Урицкий сделал лукавое лицо и ответил лаконически:

-- Для стажа.

-- Так... Его или вашего?

-- Обоих.

Остроумие довольно каторжного характера, но не могу не согласиться профессионально: все-таки остроумие!..

Что касается успехов запугивания, то могу характеризовать их тем последствием, что, по выходе моем из тюрьмы, уже ни одна моя статья с мало-мало противобольшевицким оттенком не принималась еще уцелевшими органами на ладан дышавшей печати. Особенно прискорбно сказалось это на моей попытке откликнуться на отвратительный факт убийства Николая II. Двадцать лет боролся я пером с державою и именем этого человека, и если бы он был жив и продолжал царствовать, я боролся бы против него и теперь, и всю остальную жизнь мою, как буду бороться против всякого, кто устремился бы занять его место с прежними царскими прерогативами, с поворотом России опять в разрушенное русло победоносцево-романовского самодержавия, - все равно, без маски или в лжеконституционной маске. Национальный суд над преступным царем, чем бы он ни кончился, я горячо приветствовал бы.

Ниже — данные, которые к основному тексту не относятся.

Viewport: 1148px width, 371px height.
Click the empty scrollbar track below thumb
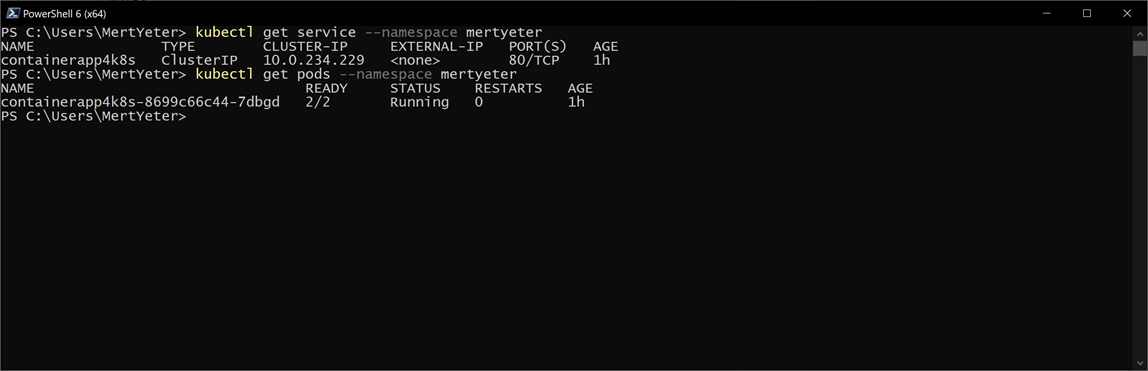[x=1139, y=206]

По крайней мере, в период от Февральской революции до Октябрьской, пожалуй, даже до Брестского мира, официально изменническим преступлением которого большевики уже окончательно обнаружились и однажды навсегда лишили себя нравственного права судить кого бы то ни было из русских по обвинению в противонациональных деяниях. Но мерзостный, бессудный, произволом дикой захолустной шайки продиктованный и осуществленный разбойничий способ истребления бывших царя и царицы с их уже вовсе ни в чем не повинными дочерями наполнил мою душу ужасом и отвращением. Право, даже потеря близких сердцу друзей далеко не всегда оставляла меня под таким тяжелым впечатлением, как трагическое исчезновение этой чуждой и, в конце концов, даже и в падении своем все-таки враждебной семьи. Ибо трагизм ее гибели облекся в стыд и гнусность, которые теперь совсем не от нее уже зависели, и положил на наш народ, через суд совести и мнение других народов, новую печать презрения к нашему бесправию, к рабской бесхарактерности, к азиатски дикой бессознательности... Хотелось высказать все это - я не мог. Сам понимал, что трудно оно - в такой момент, под занесенным топором коммунистического блюстительства, - сам себя поэтому цензуровал, обглаживал, урезывал, говорил шепотом и четвертьсловами там, где следовало бы вопить анафемой с амвона во все горло, и все-таки в трех редакциях встретил широкие изумленные глаза:

-- Да вы, извините, в своем ли уме?!

А милый А.А. Измайлов, - хотя ему статья моя должна была быть очень по сердцу, потому что он погибшую династию любил и слово сожаления, вышедшее из-под враждебного пера, приносило некоторое удовлетворение его огорченному сердцу, - прежалобно спросил меня по телефону:

-- Александр Валентинович, неужели на Гороховой так весело, что вы, едва оттуда вышли, стремитесь опять туда возвратиться?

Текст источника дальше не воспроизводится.